Wisdom Of The (AI) Crowd: Investigating Artificial Swarm Intelligence In Large Language Models

arXiv:2606.31404v1 Announce Type: new Abstract: Human swarm intelligence demonstrates remarkable collective accuracy but faces scalability constraints in cost, coordination, and time. We investigate whether large language models (LLMs) can approximate swarm intelligence effects through artificial swarms, addressing a critical gap in understanding AI-based aggregation mechanisms. We conducted a controlled experiment with 960 manually executed prompts across three proprietary models (GPT-5, Gemini 2.5 Pro, Claude Sonnet 4.5), testing intra-model sampling and inter-model aggregation on eight esti
The rapid advancement and accessibility of large language models (LLMs) have created an immediate opportunity to explore novel applications like artificial swarm intelligence, addressing existing limitations of human swarms.

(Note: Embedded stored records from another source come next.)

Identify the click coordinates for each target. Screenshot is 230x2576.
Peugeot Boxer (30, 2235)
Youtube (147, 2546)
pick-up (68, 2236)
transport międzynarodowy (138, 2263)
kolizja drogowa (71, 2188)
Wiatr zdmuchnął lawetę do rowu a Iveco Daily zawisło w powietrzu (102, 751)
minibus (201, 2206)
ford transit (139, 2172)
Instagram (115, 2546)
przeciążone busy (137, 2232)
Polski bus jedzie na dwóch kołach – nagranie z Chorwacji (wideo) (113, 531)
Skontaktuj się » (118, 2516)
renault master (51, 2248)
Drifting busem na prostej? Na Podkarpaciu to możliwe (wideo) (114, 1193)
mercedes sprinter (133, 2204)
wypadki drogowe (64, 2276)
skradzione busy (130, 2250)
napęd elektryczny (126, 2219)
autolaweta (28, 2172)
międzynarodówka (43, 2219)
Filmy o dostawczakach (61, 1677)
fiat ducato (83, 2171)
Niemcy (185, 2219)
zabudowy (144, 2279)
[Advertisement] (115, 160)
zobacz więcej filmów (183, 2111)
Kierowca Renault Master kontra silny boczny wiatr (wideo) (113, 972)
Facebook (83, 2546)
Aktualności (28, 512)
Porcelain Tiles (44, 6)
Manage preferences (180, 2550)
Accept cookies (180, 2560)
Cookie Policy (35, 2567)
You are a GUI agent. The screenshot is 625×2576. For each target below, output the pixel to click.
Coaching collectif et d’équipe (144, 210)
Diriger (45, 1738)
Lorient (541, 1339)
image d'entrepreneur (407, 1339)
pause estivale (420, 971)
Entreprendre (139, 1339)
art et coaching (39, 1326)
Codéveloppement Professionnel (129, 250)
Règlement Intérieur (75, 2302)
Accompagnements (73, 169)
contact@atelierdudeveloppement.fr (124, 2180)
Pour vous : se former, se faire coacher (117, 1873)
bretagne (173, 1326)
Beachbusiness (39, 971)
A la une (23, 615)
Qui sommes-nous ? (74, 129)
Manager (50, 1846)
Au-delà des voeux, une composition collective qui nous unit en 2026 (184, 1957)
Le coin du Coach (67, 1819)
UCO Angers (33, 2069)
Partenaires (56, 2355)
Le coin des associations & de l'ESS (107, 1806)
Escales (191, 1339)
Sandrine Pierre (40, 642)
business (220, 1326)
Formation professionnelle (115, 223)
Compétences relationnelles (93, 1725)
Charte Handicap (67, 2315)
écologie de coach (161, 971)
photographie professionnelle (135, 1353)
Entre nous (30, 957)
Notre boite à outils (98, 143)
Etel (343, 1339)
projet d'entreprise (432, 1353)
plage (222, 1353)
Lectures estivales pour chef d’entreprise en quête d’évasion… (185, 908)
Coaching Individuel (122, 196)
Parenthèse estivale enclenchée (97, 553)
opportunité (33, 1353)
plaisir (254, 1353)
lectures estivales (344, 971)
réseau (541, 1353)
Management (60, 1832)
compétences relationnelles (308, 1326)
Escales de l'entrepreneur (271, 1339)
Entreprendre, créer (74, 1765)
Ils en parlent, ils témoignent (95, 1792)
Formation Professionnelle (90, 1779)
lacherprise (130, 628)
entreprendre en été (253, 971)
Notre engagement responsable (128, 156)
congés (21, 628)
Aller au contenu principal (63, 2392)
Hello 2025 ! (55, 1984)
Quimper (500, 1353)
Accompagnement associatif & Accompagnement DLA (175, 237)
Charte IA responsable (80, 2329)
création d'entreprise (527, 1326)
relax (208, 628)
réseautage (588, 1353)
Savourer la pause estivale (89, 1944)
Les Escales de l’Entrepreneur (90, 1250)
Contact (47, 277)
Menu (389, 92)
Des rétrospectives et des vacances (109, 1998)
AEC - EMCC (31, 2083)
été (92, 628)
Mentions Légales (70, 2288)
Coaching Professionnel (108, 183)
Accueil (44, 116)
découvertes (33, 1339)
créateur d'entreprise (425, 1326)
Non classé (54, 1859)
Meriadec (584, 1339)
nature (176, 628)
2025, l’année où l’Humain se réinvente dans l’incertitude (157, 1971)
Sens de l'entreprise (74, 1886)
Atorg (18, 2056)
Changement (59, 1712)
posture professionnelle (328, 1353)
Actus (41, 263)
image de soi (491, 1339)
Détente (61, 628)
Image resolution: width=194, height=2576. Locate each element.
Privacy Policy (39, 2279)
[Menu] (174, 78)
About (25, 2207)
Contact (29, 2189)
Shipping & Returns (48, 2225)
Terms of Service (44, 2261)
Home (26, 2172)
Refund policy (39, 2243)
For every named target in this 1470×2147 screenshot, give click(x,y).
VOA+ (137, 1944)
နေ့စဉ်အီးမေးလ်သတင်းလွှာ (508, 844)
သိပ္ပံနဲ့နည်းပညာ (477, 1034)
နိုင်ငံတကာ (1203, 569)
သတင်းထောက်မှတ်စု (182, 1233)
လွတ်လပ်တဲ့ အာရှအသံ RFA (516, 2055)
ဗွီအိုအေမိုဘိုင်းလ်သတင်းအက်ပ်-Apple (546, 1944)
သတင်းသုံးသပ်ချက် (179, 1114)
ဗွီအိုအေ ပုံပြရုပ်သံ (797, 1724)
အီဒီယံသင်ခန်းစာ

This research provides a new pathway to overcome scalability constraints in collective intelligence by leveraging AI, potentially transforming decision-making processes and resource allocation in complex systems.
The understanding of AI's capability to aggregate intelligence effectively changes, hinting at future systems that can mimic collective human accuracy without human-level operational overhead.
- · AI developers
- · Organizations requiring scalable collective intelligence
- · LLM providers
- · Traditional collective intelligence platforms (due to scalability limitations)
Companies will begin to experiment with AI-powered swarm intelligence for tasks requiring high accuracy aggregation.
This could lead to new types of decision-making software that leverage artificial swarms for rapid, data-driven consensus.
The concept of 'collective intelligence' may shift from human-centric to AI-centric, influencing strategic planning and problem-solving across industries.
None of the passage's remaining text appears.